Desiring assemblages: A case for desire over pleasure in critical drug studies
Introduction
In the early 1990s, Richard Klein explored – in poetic detail – the many joys of smoking, showing how acknowledgement of these joys was necessary in order to fully understand and deal with the grief associated with quitting (Klein, 1993). Still one of my favourite cultural texts on drug use, Klein’s Cigarettes are Sublime, is certainly about pleasure, and the importance of incorporating an appreciation of pleasure into any serious attempts at public health or harm reduction. But what it also shows is that the joys of smoking involve something bigger, or deeper, than pleasure: experiences that cannot be fully encapsulated by that concept. The aesthetic beauty of smoke curling upwards; the new relations forged with the lungs and breath; the shifting sensations of the body and its postures; the thrill of altered temporalities, spatialities and social connections; the visceral intensity of life and death so acutely inter-twined. One may indeed feel a certain pleasure associated with these things, but they also enact a range of corporealities that have little to do with pleasure. What Klein does then, is render palpable not just the pleasures of smoking, but the complex desiring-assemblages (Deleuze and Guattari, 1983, Deleuze and Guattari, 1987) that they bring into being, and which we will need to make sense of if we are to think seriously about harm reduction.

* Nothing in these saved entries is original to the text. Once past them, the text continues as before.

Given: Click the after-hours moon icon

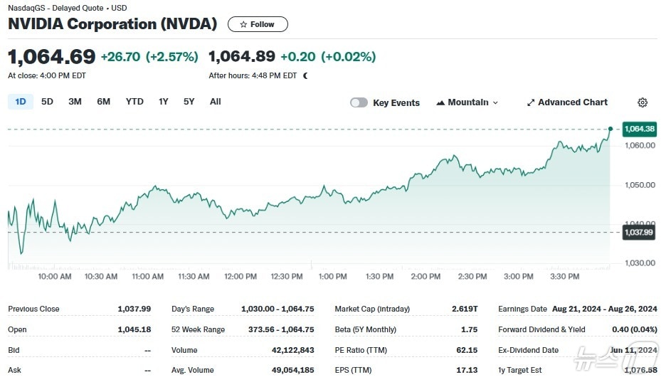Looking at the screenshot, I should [305, 75].
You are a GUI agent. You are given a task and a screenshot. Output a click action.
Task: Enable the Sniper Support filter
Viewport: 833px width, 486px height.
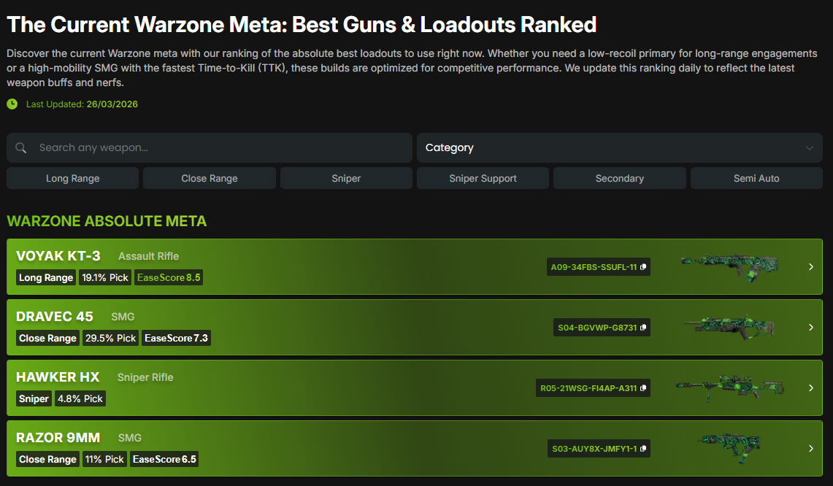(x=483, y=178)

Critical drug researchers have long pushed for an acknowledgement of pleasure in discourses of drug use (see for example: Bunton and Coveney, 2011, Coveney and Bunton, 2003, Duff, 2008, Holt and Treloar, 2008, Moore, 2008, Race, 2008, Valentine and Fraser, 2008). Many others have noted the value of Deleuze and Guattari’s concept of the assemblage for making sense of the spatiality and sociality of drug use events (see for example: Bøhling, 2014, Duff, 2014, Duff, 2007, Fraser, 2006, Malins, 2004a; Malins, Fitzgerald, & Threadgold, 2006). Far less attention, however, has been paid to the possibilities opened up by Deleuze’s related concept of desire (for exceptions see: Fitzgerald, 1998, Fitzgerald, 2007, Fitzgerald, 2010, Leahy and Malins, 2015, Malins, 2004b, Malins, 2011). This is somewhat surprising given the close connection that exists between pleasure and desire, and given that assemblages are, for Deleuze and Guattari, first and foremost ‘desiring machines’: networks of bodies (people, things, discourses) that operate to machine (join, cut, channel, free, block) flows of desire. It is also surprising given the frustratingly little impact that attempts to include pleasure in harm reduction have made outside the academic realm. Despite enriching understandings of drug use, and posing an undeniable challenge to dominant accounts of addiction, acknowledgement of drug-related pleasures continues to be avoided and feared by policy makers, and has had little lasting influence on drug policy, education or practices of harm reduction.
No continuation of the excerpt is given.